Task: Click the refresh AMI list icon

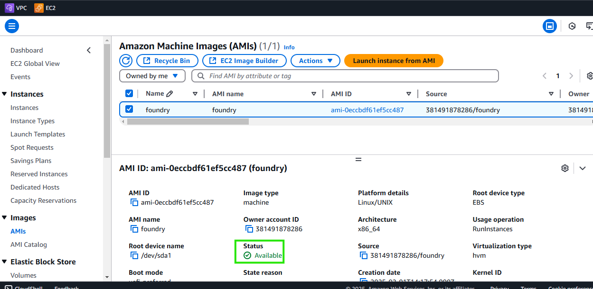Action: 126,61
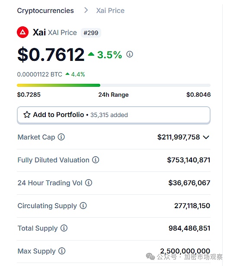The image size is (230, 266).
Task: Select Xai Price breadcrumb item
Action: point(110,10)
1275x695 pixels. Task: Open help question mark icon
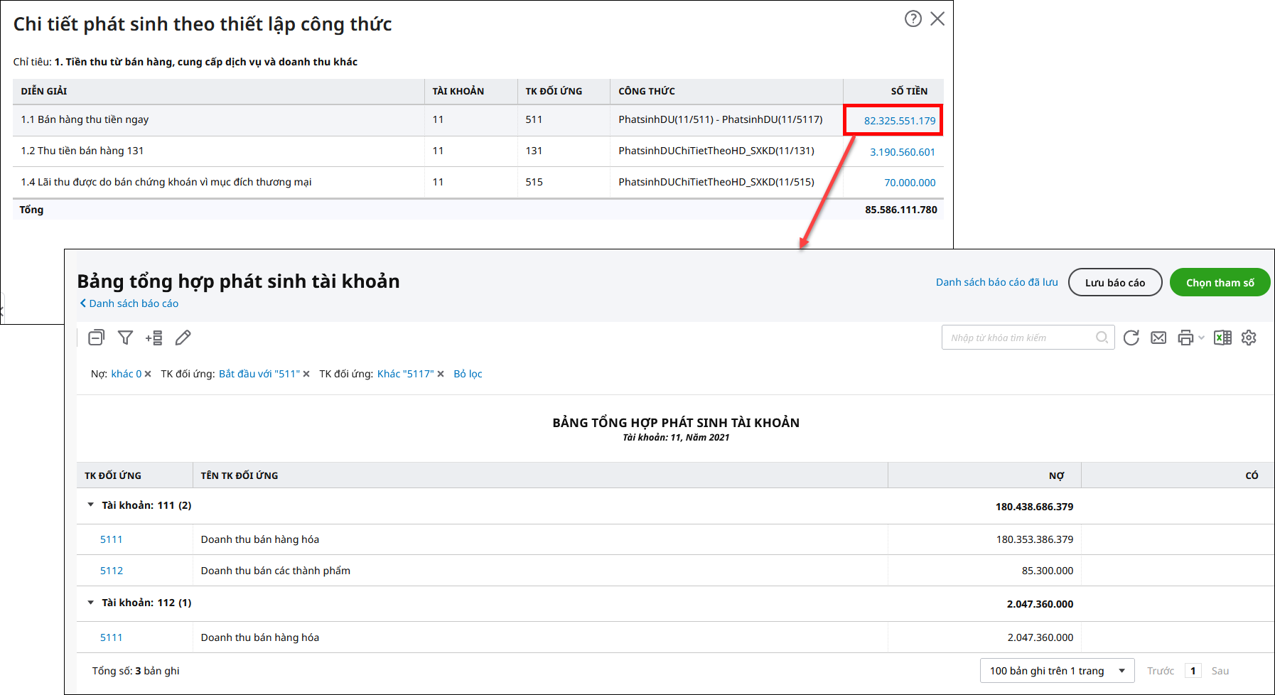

§ INSTRUCTIONS FOR THE TASK:
Without copying any images, transcribe the records exactly as they stand.

§ REPLY TO THE EXERCISE:
Task: Click the refresh AMI list icon

Action: 126,61
The image size is (230, 266).
Task: Select Xai Price breadcrumb item
Action: point(110,10)
1275x695 pixels. Task: Open help question mark icon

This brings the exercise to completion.